Am 26.02.2018 um 19:45 schrieb Gregory Farnum: > On Mon, Feb 26, 2018 at 10:35 AM Oliver Freyermuth > <[email protected] <mailto:[email protected]>> wrote: > > Am 26.02.2018 um 19:24 schrieb Gregory Farnum: > > I don’t actually know this option, but based on your results it’s clear > that “fast read” is telling the OSD it should issue reads to all k+m OSDs > storing data and then reconstruct the data from the first k to respond. > Without the fast read it simply asks the regular k data nodes to read it back > straight and sends the reply back. This is a straight trade off of more > bandwidth for lower long-tail latencies. > > -Greg > > Many thanks, this certainly explains it! > Apparently I misunderstood how "normal" read works - I thought that in > any case, all shards would be requested, and the primary OSD would check EC > is still fine. > > > Nope, EC PGs can self-validate (they checksum everything) and so extra shards > are requested only if one of the OSDs has an error. > > > However, with the explanation that indeed only the actual "k" shards are > read in the "normal" case, it's fully clear to me that "fast_read" will be > slower for us, > since we are limited by network bandwidth. > > On a side-note, activating fast_read also appears to increase CPU load a > bit, which is then probably due to the EC calculations that need to be > performed if the "wrong" > shards arrived at the primary OSD first. > > I believe this also explains why an EC pool actually does remapping in a > k=4 m=2 pool with failure domain host if one of 6 hosts goes down: > Namely, to have the "k" shards available on the "up" OSDs. This answers > an earlier question of mine. > > > I don't quite understand what you're asking/saying here, but if an OSD gets > marked out all the PGs that used to rely on it will get another OSD unless > you've instructed the cluster not to do so. The specifics of any given > erasure code have nothing to do with it. :) > -Greg
Ah, sorry, let me clarify.
The EC pool I am considering is k=4 m=2 with failure domain host, on 6 hosts.

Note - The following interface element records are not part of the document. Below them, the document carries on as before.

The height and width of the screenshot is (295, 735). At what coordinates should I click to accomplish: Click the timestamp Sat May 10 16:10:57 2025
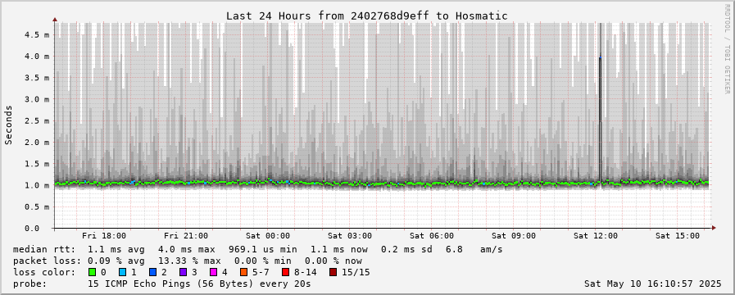coord(652,284)
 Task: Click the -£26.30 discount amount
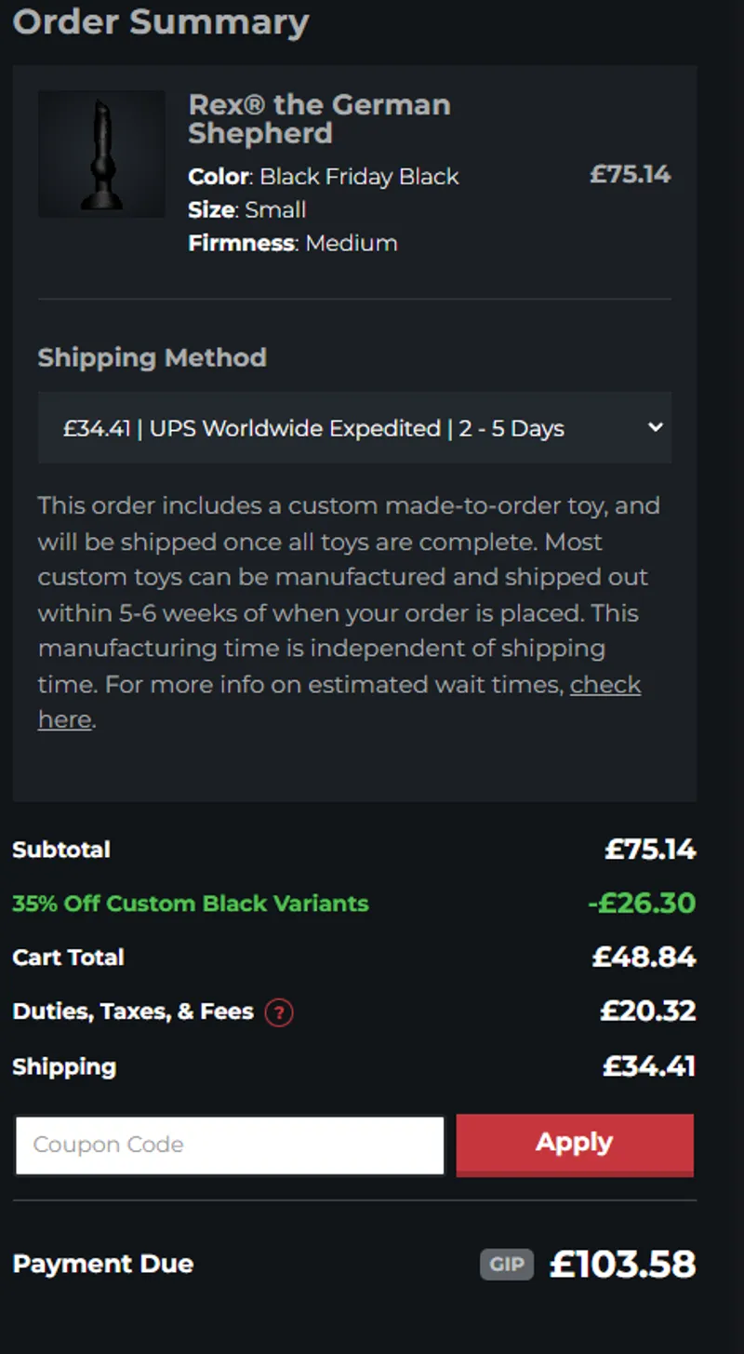pos(642,904)
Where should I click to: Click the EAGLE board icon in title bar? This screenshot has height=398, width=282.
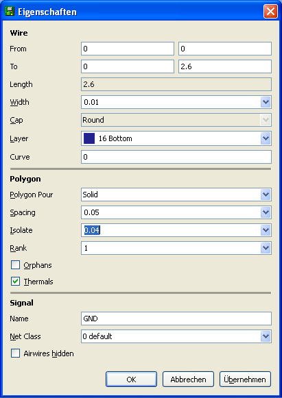tap(10, 12)
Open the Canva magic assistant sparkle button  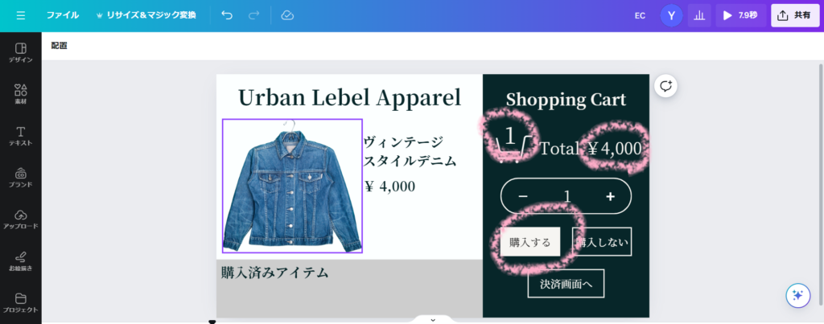[797, 295]
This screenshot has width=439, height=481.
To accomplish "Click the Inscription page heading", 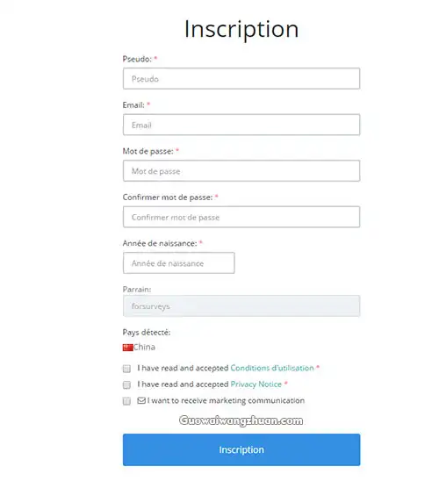I will 241,29.
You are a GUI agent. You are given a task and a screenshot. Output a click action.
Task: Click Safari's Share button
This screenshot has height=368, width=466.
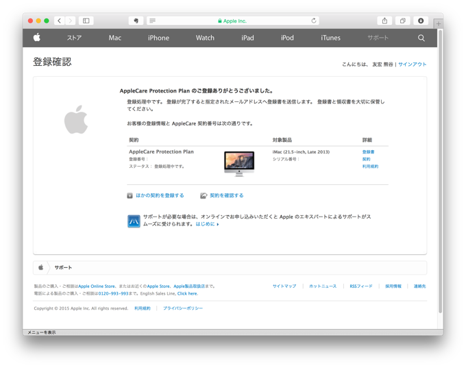point(384,21)

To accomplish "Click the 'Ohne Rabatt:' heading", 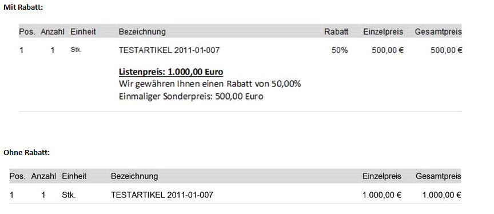I will (x=27, y=153).
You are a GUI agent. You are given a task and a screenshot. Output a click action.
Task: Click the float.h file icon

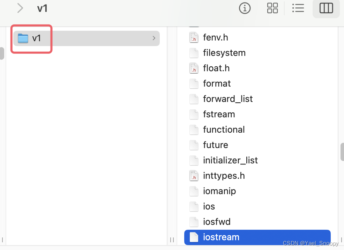pos(194,68)
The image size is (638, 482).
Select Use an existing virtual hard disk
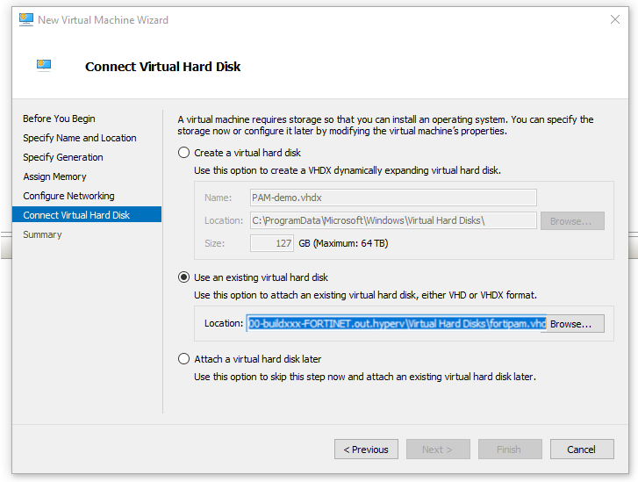click(183, 277)
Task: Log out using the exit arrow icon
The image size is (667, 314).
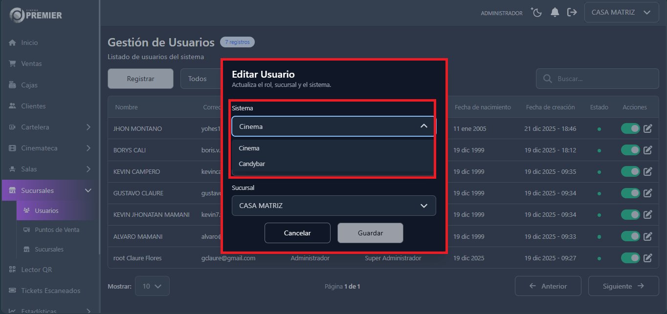Action: (572, 13)
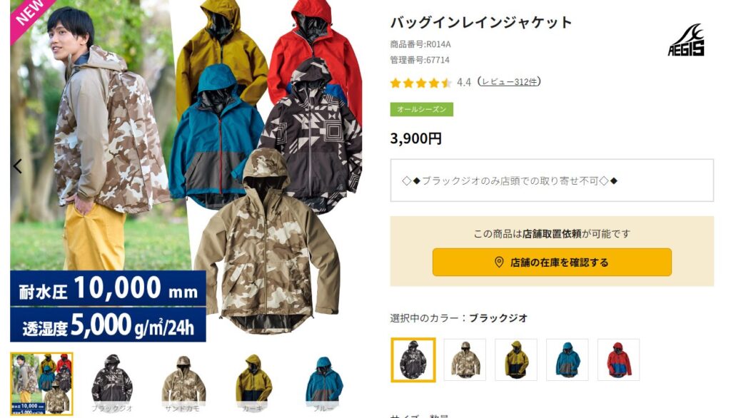Click the NEW ribbon badge on image
Viewport: 731px width, 418px height.
pyautogui.click(x=28, y=14)
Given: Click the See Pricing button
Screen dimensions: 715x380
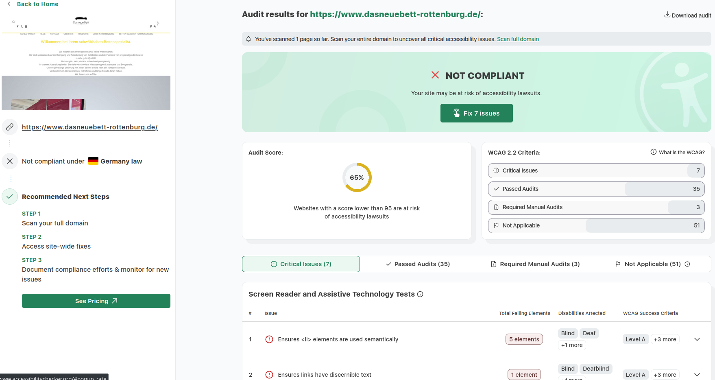Looking at the screenshot, I should click(96, 301).
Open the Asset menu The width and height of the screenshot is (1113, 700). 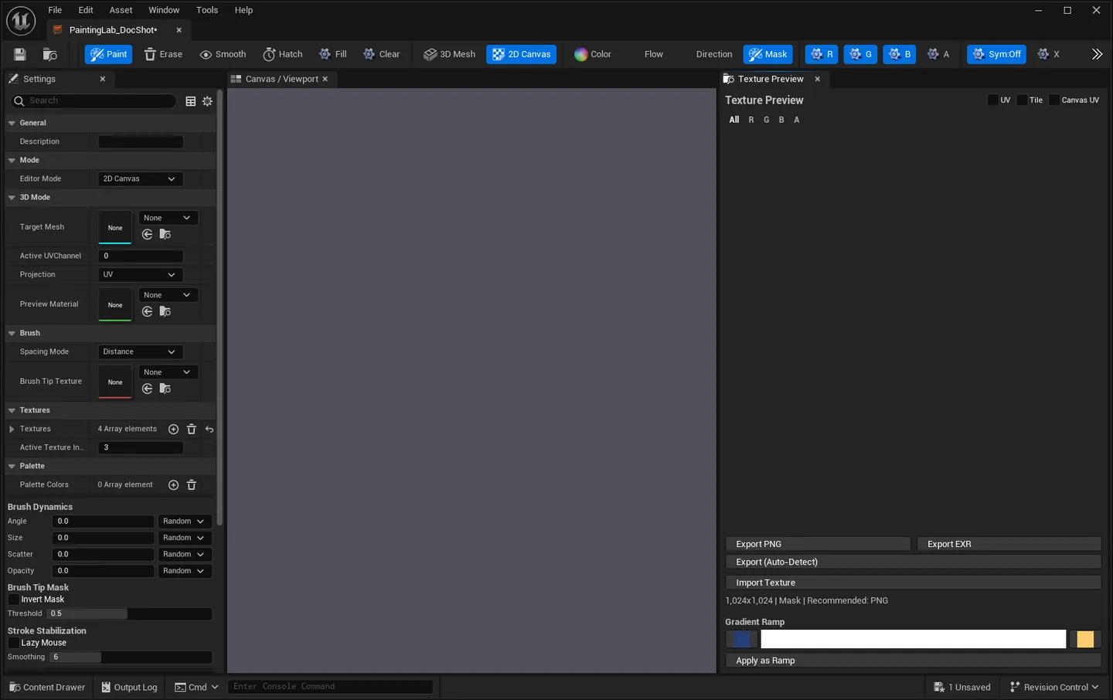[x=121, y=10]

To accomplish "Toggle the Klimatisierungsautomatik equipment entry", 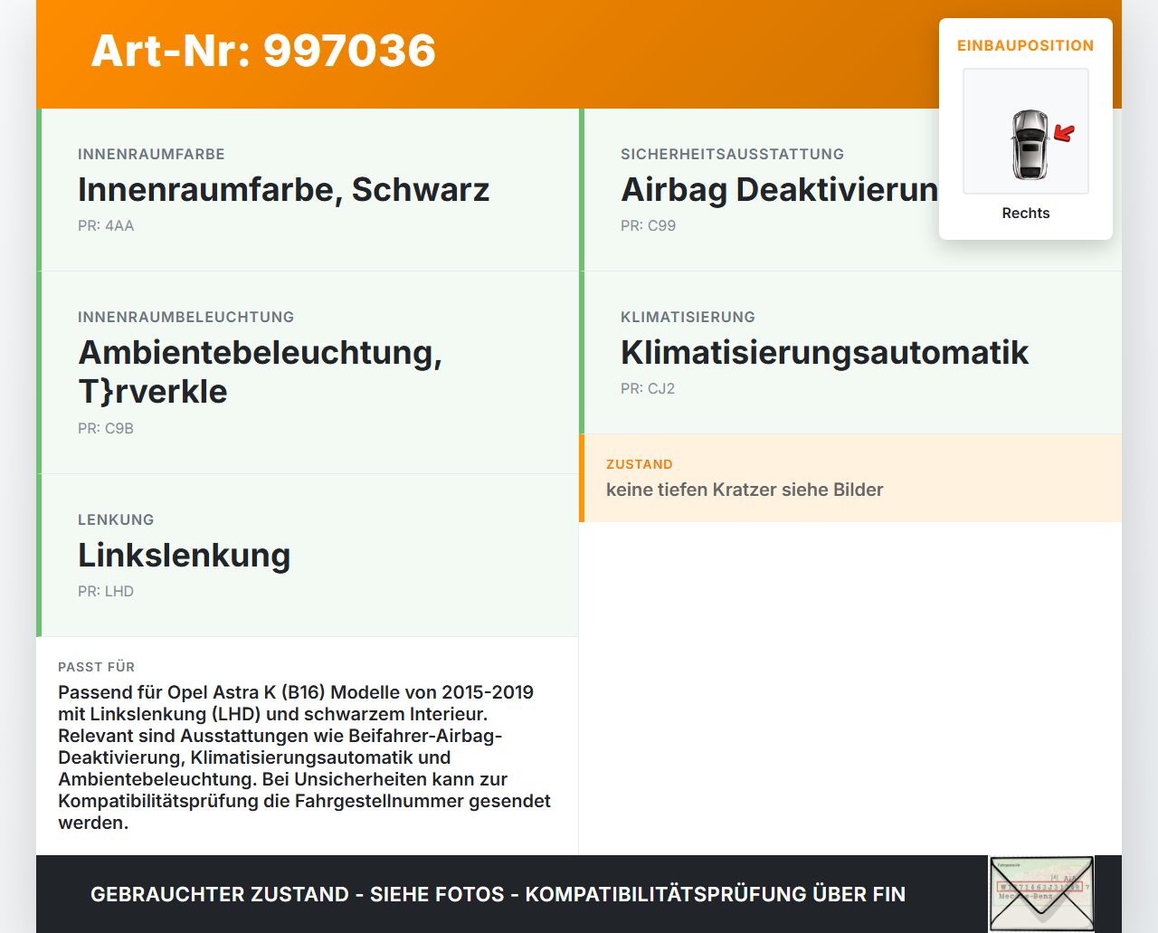I will pyautogui.click(x=824, y=353).
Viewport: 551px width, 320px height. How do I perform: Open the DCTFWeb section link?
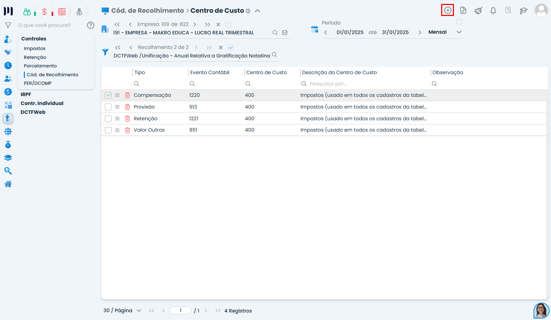(x=33, y=112)
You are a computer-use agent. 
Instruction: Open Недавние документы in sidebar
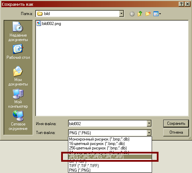coord(18,31)
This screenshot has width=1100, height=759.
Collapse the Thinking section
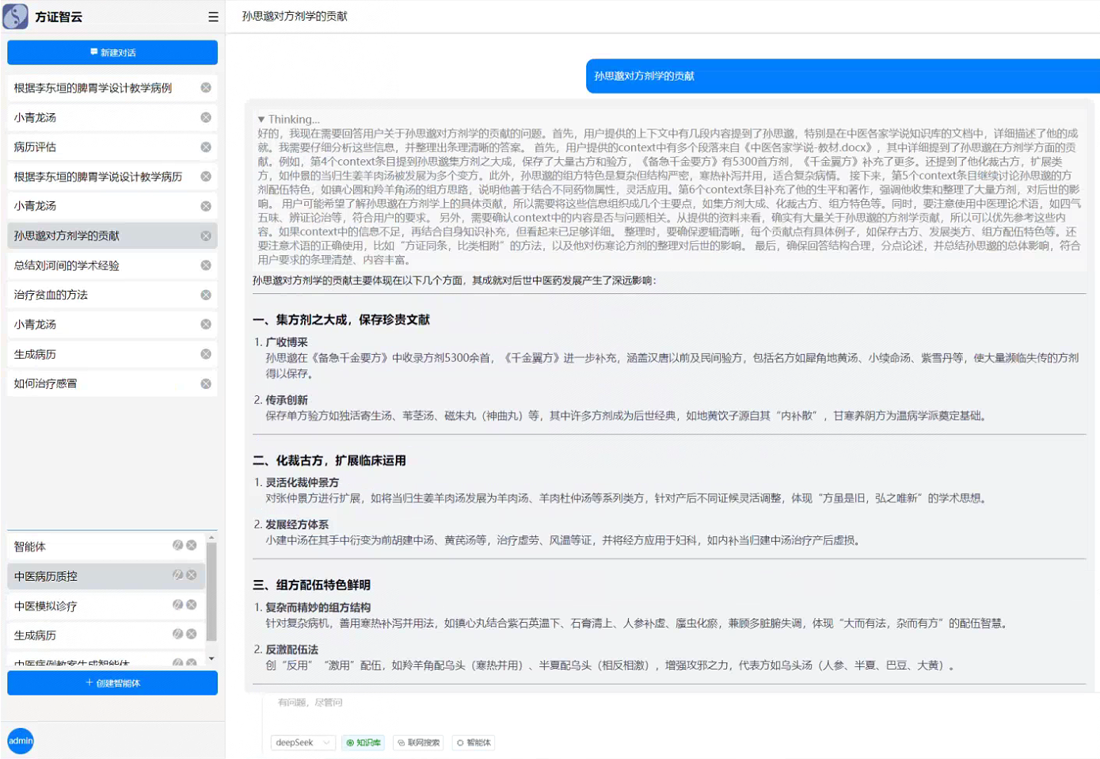pyautogui.click(x=261, y=120)
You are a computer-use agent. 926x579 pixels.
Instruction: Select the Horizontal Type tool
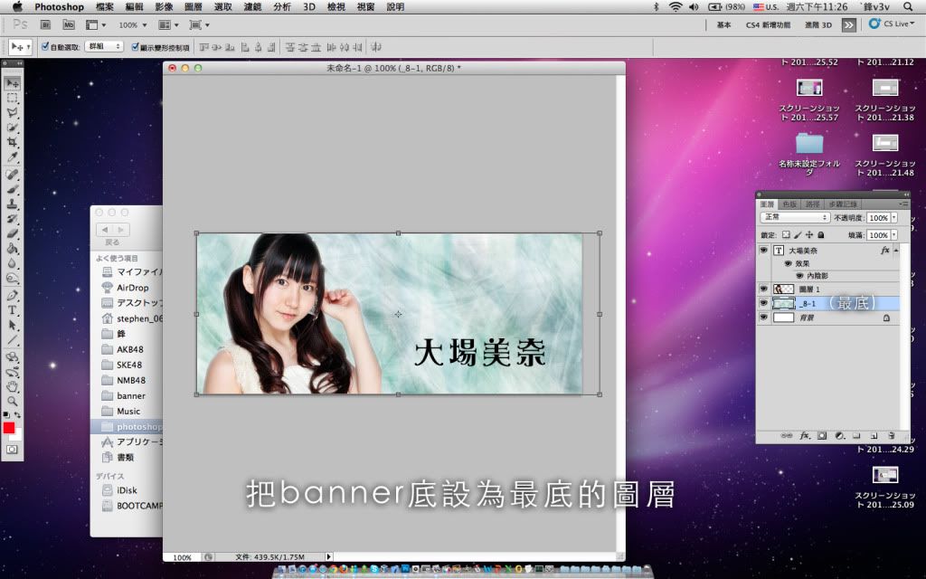coord(13,309)
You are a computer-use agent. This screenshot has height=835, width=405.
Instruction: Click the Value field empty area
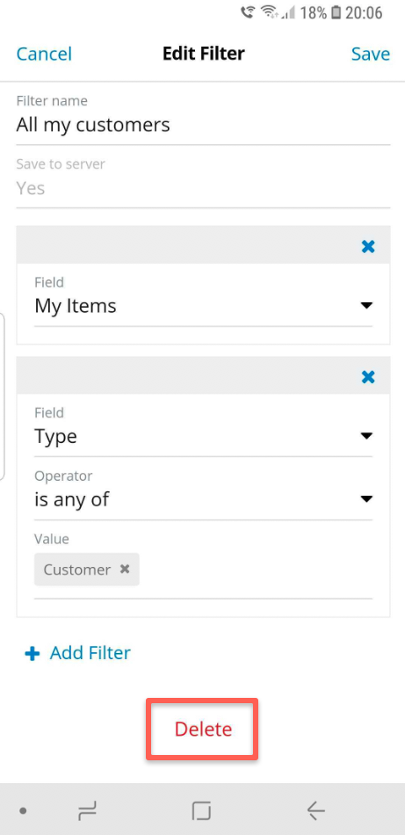pos(256,570)
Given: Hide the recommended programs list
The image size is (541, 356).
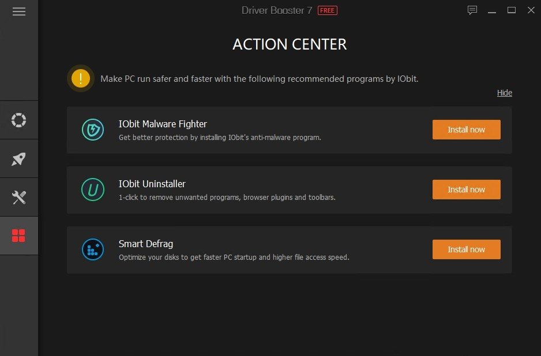Looking at the screenshot, I should [505, 93].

So necessarily, there is one shard for each host. If one host goes down for a
prolonged time,
there's no "logical" advantage of redistributing things - since whatever you
do, with 5 hosts, all PGs will stay in degraded state anyways.
However, I noticed Ceph is remapping all PGs, and actively moving data. I
presume now this is done for two reasons:
- The remapping is needed since the primary OSD might be the one which went
down. But for remapping (I guess) there's no need to actually move data,
or is there?
- The data movement is done to have the "k" shards available.
If it's really the case that "all shards are equal", then data movement should
not occur - or is this a bug / bad feature?
Cheers,
Oliver
>
>
>
> Many thanks for clearing this up!
>
> Cheers,
> Oliver
>
> > On Mon, Feb 26, 2018 at 3:57 AM Oliver Freyermuth
> <[email protected] <mailto:[email protected]>
> <mailto:[email protected]
> <mailto:[email protected]>>> wrote:
> >
> > Some additional information gathered from our monitoring:
> > It seems fast_read does indeed become active immediately, but I do
> not understand the effect.
> >
> > With fast_read = 0, we see:
> > ~ 5.2 GB/s total outgoing traffic from all 6 OSD hosts
> > ~ 2.3 GB/s total incoming traffic to all 6 OSD hosts
> >
> > With fast_read = 1, we see:
> > ~ 5.1 GB/s total outgoing traffic from all 6 OSD hosts
> > ~ 3 GB/s total incoming traffic to all 6 OSD hosts
> >
> > I would have expected exactly the contrary to happen...
> >
> > Cheers,
> > Oliver
> >
> > Am 26.02.2018 um 12:51 schrieb Oliver Freyermuth:
> > > Dear Cephalopodians,
> > >
> > > in the few remaining days when we can still play at our will with
> parameters,
> > > we just now tried to set:
> > > ceph osd pool set cephfs_data fast_read 1
> > > but did not notice any effect on sequential, large file read
> throughput on our k=4 m=2 EC pool.
> > >
> > > Should this become active immediately? Or do OSDs need a restart
> first?
> > > Is the option already deemed safe?
> > >
> > > Or is it just that we should not expect any change on throughput,
> since our system (for large sequential reads)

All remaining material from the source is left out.